Memory reclaim in the kernel is a mess. We ship two completely separate
eviction algorithms -- traditional LRU and MGLRU -- in the same file.
mm/vmscan.c is over 8,000 lines. 40% of it is MGLRU-specific code that
duplicates functionality already present in the traditional path. Every
bug fix, every optimization, every feature has to be done twice or it
only works for half the users. This is not sustainable. It has to stop.

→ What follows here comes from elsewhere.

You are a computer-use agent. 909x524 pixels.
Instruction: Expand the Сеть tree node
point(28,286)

We should unify both algorithms into a single code path. In this path,
both algorithms are a set of hooks called from that path. Everyone
maintains, understands, and evolves a single codebase. Optimizations are
now evaluated against -- and available to -- both algorithms. And the
next time someone develops a new LRU algorithm, they can do so in a way
that does not add churn to existing code.

How We Got Here
---------------

MGLRU brought interesting ideas -- multi-generation aging, page table
scanning, Bloom filters, spatial lookaround. But we never tried to
refactor the existing reclaim code or integrate these mechanisms into the
traditional path. 3,300 lines of code were dumped as a completely
parallel implementation with a runtime toggle to switch between the two.
No attempt to evolve the existing code or share mechanisms between the
two paths -- just a second reclaim system bolted on next to the first.

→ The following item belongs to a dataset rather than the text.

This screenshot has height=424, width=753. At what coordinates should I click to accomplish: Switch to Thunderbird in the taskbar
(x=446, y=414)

To be fair, traditional reclaim is not easy to refactor. It has
accumulated decades of heuristics trying to work for every workload, and
touching any of it risks regressions. But difficulty is not an excuse.
There was no justification for not even trying -- not attempting to
generalize the existing scanning path, not proposing shared
abstractions, not offering the new mechanisms as improvements to the code
that was already there. Hard does not mean impossible, and the cost of
not trying is what we are living with now.

The Differences That Matter
---------------------------

The two algorithms differ in how they classify pages, detect access, and
decide what to evict. But most of these differences are not fundamental
-- they are mechanisms that got trapped inside one implementation when
they could benefit both. Not making those mechanisms shareable leaves
potential free performance gains on the table.

Access detection: Traditional LRU walks reverse mappings (RMAP) from the
page back to its page table entries. MGLRU walks page tables forward,
scanning process address spaces directly. Neither approach is inherently
tied to its eviction policy. Page table scanning would benefit
traditional LRU just as much -- it is cache-friendly, batches updates
without the LRU lock, and naturally exploits spatial locality. There is
no reason this should be MGLRU-only.

Bloom filters and lookaround: MGLRU uses Bloom filters to skip cold
page table regions and a lookaround optimization to scan adjacent PTEs
during eviction. These are general-purpose optimizations for any
scanning path. They are locked inside MGLRU today for no good reason.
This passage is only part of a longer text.